Le burkini s’invite dans la course au PQ

Le candidat Paul Saint-Pierre Plamondon a fait valoir qu’il n’y a aucun lien entre le burkini et la lutte contre le terrorisme.
Photo: Annik MH de Carufel Le Devoir Le candidat Paul Saint-Pierre Plamondon a fait valoir qu’il n’y a aucun lien entre le burkini et la lutte contre le terrorisme.

Deux ans après la mise au rancart de la charte des valeurs, le port de symboles religieux continue de diviser le Parti québécois (PQ).

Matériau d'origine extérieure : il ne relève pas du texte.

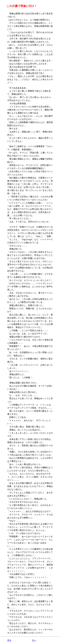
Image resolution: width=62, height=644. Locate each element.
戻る (9, 640)
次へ (34, 640)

Le burkini, ce maillot de bain qui recouvre la majeure partie du corps, porté par des musulmanes, alimente le débat entre les aspirants à la direction du parti. Ce simple vêtement met en lumière des divergences d’opinions au sein du PQ sur la place des signes religieux dans l’espace public.

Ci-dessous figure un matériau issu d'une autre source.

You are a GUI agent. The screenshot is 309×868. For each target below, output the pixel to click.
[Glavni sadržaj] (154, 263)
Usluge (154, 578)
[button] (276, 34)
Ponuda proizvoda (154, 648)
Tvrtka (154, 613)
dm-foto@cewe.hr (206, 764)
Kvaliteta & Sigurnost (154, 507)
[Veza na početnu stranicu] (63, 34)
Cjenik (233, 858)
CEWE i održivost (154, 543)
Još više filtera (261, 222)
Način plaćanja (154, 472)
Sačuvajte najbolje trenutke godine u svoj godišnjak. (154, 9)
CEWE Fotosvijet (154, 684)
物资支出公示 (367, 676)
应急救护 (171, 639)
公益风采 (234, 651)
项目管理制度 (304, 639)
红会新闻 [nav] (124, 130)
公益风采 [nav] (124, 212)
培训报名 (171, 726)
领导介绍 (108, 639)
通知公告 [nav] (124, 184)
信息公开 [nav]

Les candidats Alexandre Cloutier et Paul Saint-Pierre Plamondon se sont opposés jeudi à la création d’une sorte de « police de la plage » qui surveillerait la tenue des baigneuses. Rien ne justifierait l’interdiction du burkini au Québec, ont-ils fait valoir.

Leur collègue Agnès Maltais croit elle aussi que ce débat n’a pas lieu d’être. « Ce que la police devrait faire actuellement, c’est s’occuper du terrorisme, de l’intégrisme, des jeunes qui partent en Syrie et des parents qui sont tout seuls. Mais ça, Philippe Couillard ne veut pas qu’on s’y attaque », a-t-elle dit sur les ondes de RDI.

Ces députés contredisent leur collègue Jean-François Lisée, qui réclame un débat sur le bannissement de la burqa, du niqab et du burkini. « Nous avons un ennemi déclaré, [le groupe] État islamique, qui recrute ici des gens pour poser des bombes. Notre seul choix est de débattre de l’interdiction de la burqa AVANT qu’un djihadiste s’en serve pour cacher ses mouvements pour un attentat, ou APRÈS », a-t-il écrit sur sa page Facebook.

Au cours d’un point de presse, Paul Saint-Pierre Plamondon a fait valoir qu’il n’y a aucun lien entre le burkini et la lutte contre le terrorisme. Il est cependant d’accord avec Jean-François Lisée pour bannir en public la burqa, le niqab et tout autre vêtement qui cache le visage de la personne — contrairement au burkini, qui laisse le visage à découvert. L’interdiction de ces vêtements n’aurait rien à voir avec la religion, estime Paul Saint-Pierre Plamondon : « Ma position, c’est que partout dans la société québécoise, on ne peut pas avoir une tenue vestimentaire qui rend l’identification des gens impossible. C’est une question de citoyenneté et d’application de nos lois. »

Une charte améliorée

M. Saint-Pierre Plamondon est le seul des cinq candidats à la chefferie du PQ qui vient de l’extérieur du parti. Il s’engage à présenter une version améliorée de la charte des valeurs qui avait été mise en avant par Pauline Marois avant la défaite électorale du printemps 2014.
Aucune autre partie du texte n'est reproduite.